Stored data
▶

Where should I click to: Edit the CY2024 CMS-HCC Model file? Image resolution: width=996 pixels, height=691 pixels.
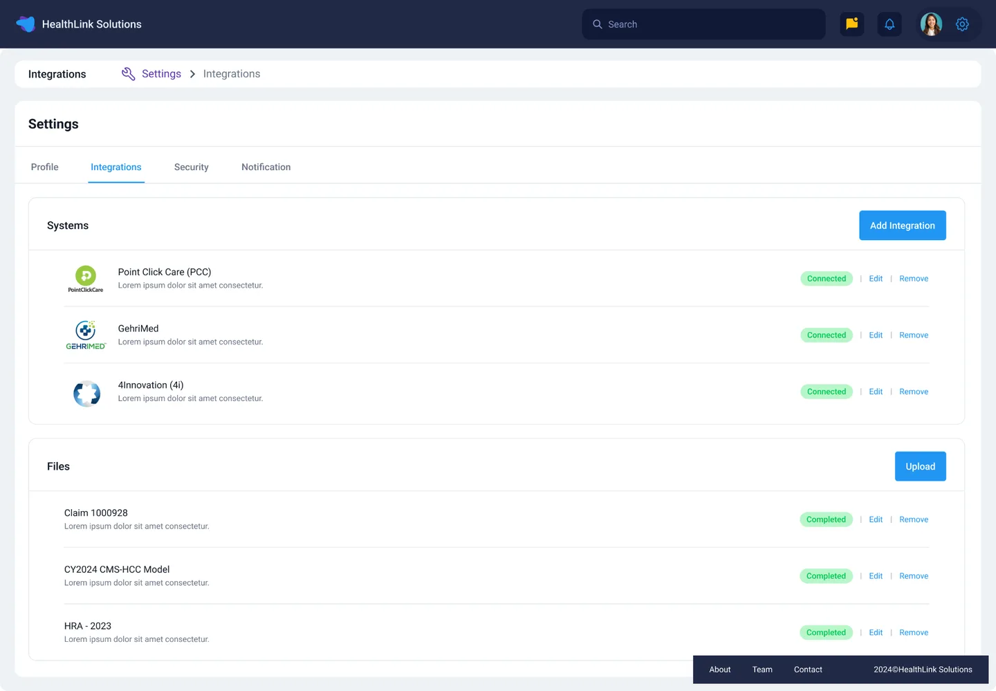pyautogui.click(x=875, y=575)
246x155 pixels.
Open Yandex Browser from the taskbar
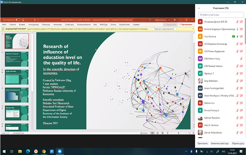tap(36, 151)
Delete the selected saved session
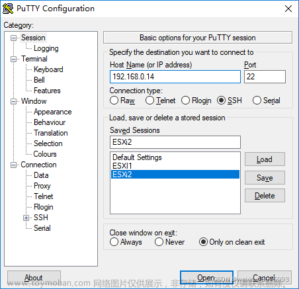This screenshot has width=299, height=289. 265,196
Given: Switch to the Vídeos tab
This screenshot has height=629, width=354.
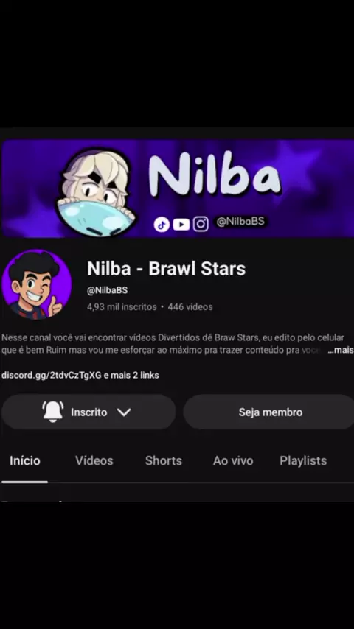Looking at the screenshot, I should pyautogui.click(x=94, y=460).
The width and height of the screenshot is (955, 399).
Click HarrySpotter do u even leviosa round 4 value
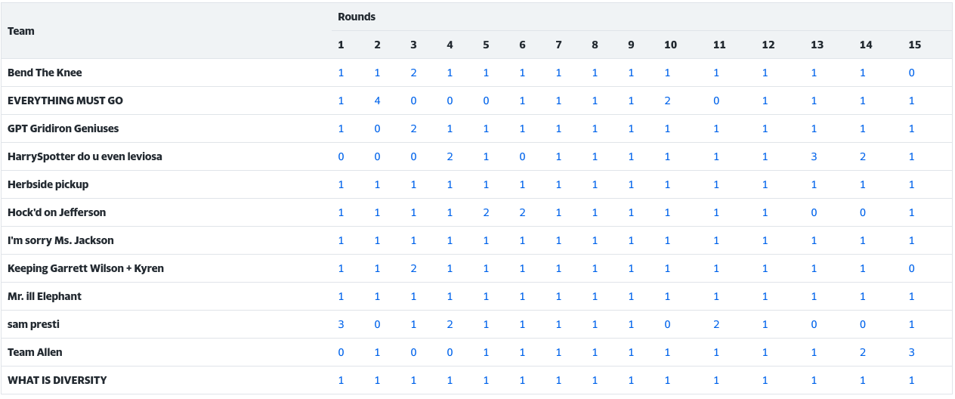tap(450, 157)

◀

▶ **What is required**: Return only the lines from the one containing "This screenshot has height=629, width=354." through the last line of the entries above, exactly as written and without pictures.

▶ **Result of the task**:
This screenshot has height=629, width=354.
Looking at the screenshot, I should pyautogui.click(x=94, y=460).
The width and height of the screenshot is (955, 399).
Click HarrySpotter do u even leviosa round 4 value
tap(450, 157)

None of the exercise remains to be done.